----- INFORMATION SHOWN

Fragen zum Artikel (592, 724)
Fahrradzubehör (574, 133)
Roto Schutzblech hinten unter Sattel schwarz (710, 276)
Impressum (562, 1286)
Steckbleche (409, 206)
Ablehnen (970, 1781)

----------

Repeat exactly, and only, the lines of the records above, starting with the line that contains "Roto Schutzblech hinten" and ending with the final line, both included.

Roto Schutzblech hinten unter Sattel schwarz (710, 276)
Impressum (562, 1286)
Steckbleche (409, 206)
Ablehnen (970, 1781)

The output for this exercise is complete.